SPAULDING: Well I’d answer it by saying we were in-tune right from the very beginning with every engine that we’ve put in an Arctic Cat. We’ve taken everything we’ve learned, from all of those years, combined it with the technology we now have, to design our own engine. We put all of that into this engine. There isn’t anybody that can say that Arctic Cat engines are not very durable and aren’t very tough. That can’t be said, because it’s a fact that they are recognized as very powerful, durable motors.

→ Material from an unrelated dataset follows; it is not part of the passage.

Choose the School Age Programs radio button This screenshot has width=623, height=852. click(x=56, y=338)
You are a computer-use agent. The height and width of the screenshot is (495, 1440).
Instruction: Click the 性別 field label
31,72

HALLSTROM:  Guys like that that go onto message boards and talk [smart] probably haven’t done their homework. That man there [pointing at Spaulding] did the ZRT 600 triple, the F7 Firecat engine, the powered-up Suzuki 800. You look at all of the engines that Greg has been a part of, and all of the engines here have fallen under Donn’s realm. If their track record doesn’t prove it, I don’t know what in the hell would. You get a lot of loud mouths, but I don’t know how much those guys ride. They like to get behind their computer and scream on a forum.

SPAULDING: You’re always going to have people like that on forums for any kind of product, because they just like that kind of drama. That’s their form of entertainment. I’m sure people will ask those questions.

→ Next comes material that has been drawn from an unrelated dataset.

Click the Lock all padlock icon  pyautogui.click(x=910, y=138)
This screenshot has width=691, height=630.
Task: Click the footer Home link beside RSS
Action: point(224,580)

EIDE: We picked the lay-down engine design, that was to us a no-brainer. We could have re-invented an engine and come out with whatever kind of engine. But we chose the lay-down engine because we knew its versatility and its durability. We talked about it, we were tempted to think out of the box and do something fancy, but uh-uh, no. We said, we’ve got to retain that same Suzuki type quality and durability and we were happy with and knew and understood the laydown engine concept and reputation. [The original laydown design] came out of a 640 watercraft engine back in 1996 or ’97. We had to use those motor parts because it had the intake and exhaust on the same side. Snowmobile engines at that time didn’t do that.

SPAULDING: And we welded up a 440 stand-up race motor and fabricated a 440 laydown that we could actually run on the dyno.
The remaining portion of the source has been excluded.